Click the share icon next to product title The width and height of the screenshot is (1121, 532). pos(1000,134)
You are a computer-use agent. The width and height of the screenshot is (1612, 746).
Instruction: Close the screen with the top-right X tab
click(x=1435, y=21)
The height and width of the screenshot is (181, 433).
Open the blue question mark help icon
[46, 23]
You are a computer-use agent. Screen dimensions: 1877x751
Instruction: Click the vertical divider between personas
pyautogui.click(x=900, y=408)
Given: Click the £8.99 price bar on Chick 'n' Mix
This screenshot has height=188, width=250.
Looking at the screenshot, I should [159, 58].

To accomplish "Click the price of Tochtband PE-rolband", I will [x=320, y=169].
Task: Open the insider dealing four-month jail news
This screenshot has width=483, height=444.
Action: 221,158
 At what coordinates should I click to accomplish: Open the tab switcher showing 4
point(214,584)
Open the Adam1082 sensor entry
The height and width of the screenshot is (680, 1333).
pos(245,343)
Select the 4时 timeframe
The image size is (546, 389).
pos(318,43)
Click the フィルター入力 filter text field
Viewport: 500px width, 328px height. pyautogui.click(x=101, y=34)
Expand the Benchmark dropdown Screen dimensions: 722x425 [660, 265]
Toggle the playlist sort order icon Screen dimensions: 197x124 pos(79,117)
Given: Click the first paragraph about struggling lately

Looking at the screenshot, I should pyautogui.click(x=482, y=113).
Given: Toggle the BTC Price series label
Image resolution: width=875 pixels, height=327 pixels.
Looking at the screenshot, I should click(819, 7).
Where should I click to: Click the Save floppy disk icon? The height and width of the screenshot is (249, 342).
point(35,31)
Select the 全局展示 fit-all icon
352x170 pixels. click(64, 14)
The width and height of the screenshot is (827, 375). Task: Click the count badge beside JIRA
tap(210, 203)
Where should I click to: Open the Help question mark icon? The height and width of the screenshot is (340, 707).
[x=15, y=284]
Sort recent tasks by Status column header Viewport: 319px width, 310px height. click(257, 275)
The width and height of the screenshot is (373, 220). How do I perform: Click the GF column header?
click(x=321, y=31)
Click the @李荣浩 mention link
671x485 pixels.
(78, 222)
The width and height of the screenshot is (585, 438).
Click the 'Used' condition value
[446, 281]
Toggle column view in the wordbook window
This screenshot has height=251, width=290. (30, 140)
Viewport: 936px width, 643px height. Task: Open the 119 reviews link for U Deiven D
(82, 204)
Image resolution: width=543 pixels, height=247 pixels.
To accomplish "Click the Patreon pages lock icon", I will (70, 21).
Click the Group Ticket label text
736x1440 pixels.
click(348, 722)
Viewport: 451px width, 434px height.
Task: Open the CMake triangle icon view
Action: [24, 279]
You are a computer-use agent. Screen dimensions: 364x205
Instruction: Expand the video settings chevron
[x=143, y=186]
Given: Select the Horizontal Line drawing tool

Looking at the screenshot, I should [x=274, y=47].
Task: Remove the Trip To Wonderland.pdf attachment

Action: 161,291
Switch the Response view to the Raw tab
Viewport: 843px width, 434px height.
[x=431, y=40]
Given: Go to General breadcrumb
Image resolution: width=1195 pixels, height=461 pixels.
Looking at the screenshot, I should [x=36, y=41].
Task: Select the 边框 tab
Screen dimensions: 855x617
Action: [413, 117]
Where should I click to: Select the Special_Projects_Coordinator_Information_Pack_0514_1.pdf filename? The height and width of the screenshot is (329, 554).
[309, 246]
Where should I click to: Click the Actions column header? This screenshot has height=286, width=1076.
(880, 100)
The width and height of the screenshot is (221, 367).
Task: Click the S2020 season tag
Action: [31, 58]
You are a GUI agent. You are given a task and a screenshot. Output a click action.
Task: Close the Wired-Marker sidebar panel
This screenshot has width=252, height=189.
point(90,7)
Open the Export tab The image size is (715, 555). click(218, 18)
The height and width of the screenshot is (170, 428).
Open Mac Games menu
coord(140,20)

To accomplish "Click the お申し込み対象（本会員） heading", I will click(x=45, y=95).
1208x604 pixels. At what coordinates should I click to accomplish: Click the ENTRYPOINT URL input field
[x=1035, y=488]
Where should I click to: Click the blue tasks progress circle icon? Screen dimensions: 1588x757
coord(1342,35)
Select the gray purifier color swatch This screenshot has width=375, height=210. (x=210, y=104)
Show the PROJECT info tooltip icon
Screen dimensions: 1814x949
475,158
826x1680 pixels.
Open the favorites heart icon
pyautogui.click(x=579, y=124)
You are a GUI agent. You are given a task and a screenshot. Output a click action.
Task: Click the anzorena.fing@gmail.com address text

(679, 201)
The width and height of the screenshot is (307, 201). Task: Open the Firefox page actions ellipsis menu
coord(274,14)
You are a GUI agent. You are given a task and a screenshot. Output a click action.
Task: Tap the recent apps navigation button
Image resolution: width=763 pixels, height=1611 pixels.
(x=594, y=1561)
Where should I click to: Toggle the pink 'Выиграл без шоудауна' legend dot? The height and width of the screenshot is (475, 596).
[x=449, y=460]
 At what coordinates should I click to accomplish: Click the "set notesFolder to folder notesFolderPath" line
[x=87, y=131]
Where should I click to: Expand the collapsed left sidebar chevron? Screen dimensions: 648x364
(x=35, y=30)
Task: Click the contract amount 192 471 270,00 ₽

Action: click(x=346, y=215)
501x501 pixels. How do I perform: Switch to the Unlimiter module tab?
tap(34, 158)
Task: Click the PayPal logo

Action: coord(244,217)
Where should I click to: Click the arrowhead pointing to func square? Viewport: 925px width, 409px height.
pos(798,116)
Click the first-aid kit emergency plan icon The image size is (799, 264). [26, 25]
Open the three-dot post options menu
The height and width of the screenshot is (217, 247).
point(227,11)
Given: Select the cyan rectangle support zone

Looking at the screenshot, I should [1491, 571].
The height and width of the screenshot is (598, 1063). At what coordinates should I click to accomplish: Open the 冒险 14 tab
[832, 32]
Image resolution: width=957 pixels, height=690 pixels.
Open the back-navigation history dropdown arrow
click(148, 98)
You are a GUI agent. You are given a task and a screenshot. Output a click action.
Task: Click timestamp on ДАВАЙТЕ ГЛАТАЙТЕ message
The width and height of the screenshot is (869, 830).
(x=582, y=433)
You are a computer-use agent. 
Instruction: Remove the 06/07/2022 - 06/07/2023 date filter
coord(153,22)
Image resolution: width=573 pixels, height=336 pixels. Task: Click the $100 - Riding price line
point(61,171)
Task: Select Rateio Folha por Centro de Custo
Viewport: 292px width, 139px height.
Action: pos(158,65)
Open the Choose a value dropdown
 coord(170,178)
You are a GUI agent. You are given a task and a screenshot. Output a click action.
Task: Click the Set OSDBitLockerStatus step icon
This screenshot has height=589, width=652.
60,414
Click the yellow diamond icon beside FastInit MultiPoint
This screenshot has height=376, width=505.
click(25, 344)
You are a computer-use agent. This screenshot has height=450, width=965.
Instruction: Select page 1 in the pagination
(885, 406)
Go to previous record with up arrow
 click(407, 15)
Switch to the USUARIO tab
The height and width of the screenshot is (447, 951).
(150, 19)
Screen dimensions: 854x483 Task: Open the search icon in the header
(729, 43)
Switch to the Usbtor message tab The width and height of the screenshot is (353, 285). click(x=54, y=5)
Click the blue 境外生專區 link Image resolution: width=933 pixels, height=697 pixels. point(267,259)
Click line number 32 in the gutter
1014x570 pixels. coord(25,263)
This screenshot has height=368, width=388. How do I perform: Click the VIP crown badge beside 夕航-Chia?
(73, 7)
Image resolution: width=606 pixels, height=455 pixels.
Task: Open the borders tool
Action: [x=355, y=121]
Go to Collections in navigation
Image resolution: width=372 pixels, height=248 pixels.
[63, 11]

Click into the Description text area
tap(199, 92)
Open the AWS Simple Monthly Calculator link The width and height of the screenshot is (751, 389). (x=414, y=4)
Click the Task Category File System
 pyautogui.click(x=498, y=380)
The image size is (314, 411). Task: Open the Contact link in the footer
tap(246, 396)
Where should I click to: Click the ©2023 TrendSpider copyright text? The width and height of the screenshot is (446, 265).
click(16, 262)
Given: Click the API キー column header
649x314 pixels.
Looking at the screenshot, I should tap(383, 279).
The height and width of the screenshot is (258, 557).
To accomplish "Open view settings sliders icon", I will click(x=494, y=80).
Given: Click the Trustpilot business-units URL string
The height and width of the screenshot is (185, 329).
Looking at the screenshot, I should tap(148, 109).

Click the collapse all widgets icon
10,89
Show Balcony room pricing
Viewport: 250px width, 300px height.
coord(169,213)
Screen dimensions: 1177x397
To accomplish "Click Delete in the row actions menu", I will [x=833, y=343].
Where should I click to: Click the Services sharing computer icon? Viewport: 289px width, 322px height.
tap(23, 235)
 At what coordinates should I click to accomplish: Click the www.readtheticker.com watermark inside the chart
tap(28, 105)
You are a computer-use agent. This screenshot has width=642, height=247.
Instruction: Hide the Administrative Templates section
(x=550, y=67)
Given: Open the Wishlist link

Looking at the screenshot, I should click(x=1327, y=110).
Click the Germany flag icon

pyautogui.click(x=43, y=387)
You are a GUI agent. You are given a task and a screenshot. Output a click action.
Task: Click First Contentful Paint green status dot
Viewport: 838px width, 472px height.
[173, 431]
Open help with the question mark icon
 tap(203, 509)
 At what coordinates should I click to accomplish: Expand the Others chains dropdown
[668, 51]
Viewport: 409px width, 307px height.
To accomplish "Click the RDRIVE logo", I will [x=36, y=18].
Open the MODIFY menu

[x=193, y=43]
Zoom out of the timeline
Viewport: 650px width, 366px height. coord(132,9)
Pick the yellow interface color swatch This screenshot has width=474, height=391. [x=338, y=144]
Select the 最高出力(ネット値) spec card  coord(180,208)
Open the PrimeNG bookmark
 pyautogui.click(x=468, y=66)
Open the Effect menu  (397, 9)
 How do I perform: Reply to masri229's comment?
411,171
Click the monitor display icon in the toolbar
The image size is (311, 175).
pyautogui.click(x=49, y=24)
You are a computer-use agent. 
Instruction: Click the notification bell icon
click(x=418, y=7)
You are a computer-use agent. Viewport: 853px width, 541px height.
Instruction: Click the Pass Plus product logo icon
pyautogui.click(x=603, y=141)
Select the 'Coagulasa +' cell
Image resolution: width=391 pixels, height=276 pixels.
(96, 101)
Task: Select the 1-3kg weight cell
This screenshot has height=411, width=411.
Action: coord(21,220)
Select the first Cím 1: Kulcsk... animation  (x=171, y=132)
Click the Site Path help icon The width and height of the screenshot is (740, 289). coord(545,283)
────────
| Exercise prompt |
Copy out, from the material above, each line in which the string "label" is found.

| Completed exercise |
Given: Toggle the BTC Price series label
Click the Group Ticket label text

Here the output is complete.